Перед удалением Сидоров отчаянно трусил, так как крайний раз ему удаляли зуб со страшными усилиями и сильной болью.

Но в этот раз обошлось. Доктор сделал Сидорову два укола куда-то в челюсти, после чего примерился и вытащил зуб абсолютно без боли.

При этом Сидоров испытал те же ощущения, которые испытывает морковка, когда её тянут из земли. Это с таким тихим хрустом “зуб мудрости” покинул насиженную годами челюсть.

Зуб тащили утром, и весь день на работе Сидоров прислушивался к ощущениям – не заболит ли во рту лунка оставшаяся от зуба.

Он старался не представлять, как она там, в вечной влажной и тёплой темноте ротовой полости, в окружении миллионов микробов, кровоточащая и воспаляющаяся…

Тьфу, тьфу, тьфу в белый умывальник и тут же прополоскать!

Стоп! Полоскать нельзя, доктор запретил… А можно только ванночки… И какие ванночки, если зуб рвали на верхней челюсти?

Это надобно на руки встать, чтоб головой вниз. Тогда можно ванночку сделать.

Но если даже ноги плохо держат, то что о руках-то вспоминать?

Так что наберём в рот воды из-под крана и помолчим хотя бы минуту…

Помолчали? И так далее, желательно через каждый час.

По дороге домой Сидоров прикрывал рот ладонью.

На него косились, но Сидорову было не до чужого косоглазия, потому что он боялся застудить зуб.

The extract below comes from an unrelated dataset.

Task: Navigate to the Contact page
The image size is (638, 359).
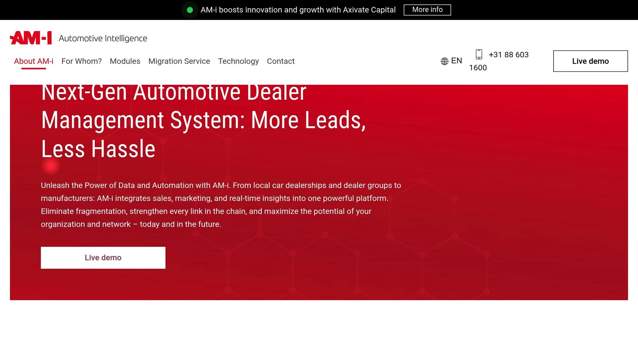Action: [281, 61]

То есть бывший зуб, которого уже нет…

Дома Сидоров покушал что Бог послал, медленно прожёвывая пищу противоположной от лунки стороной челюстей и часто запивая сухомятку остывшим чаем.

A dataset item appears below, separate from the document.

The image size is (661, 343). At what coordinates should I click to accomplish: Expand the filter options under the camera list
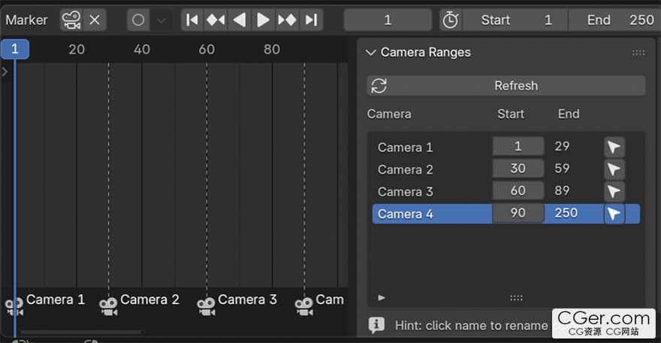[382, 298]
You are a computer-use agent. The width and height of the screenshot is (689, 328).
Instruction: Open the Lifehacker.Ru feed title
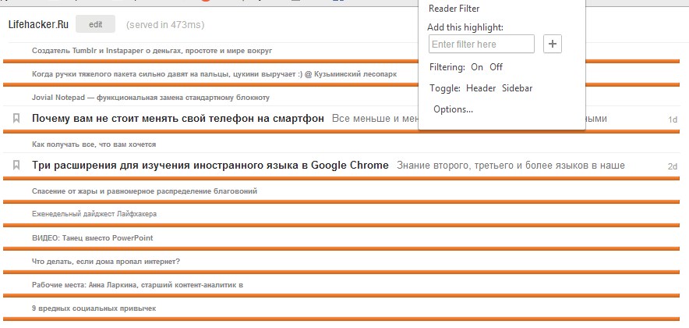click(38, 25)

Было не вкусно, но так было необходимо.

Невнимательно просмотрев по ТВ новостную программу, Сидоров проглотил пару таблеток цитрамона, запил водой и отправился спать.

Умаявшись за день от переживаний заснул Сидоров почти сразу.

И почти сразу явился Сидорову во сне призрак вырванного зуба.

На него было страшно смотреть. Наполовину изъеденный кариесом, наполовину запломбированный, он делал Сидорову “рожки” своими кривоватыми корнями.

-Что надобно тебе? Зачем тревожишь сны мои своей ты укоризной? –спросил Сидоров.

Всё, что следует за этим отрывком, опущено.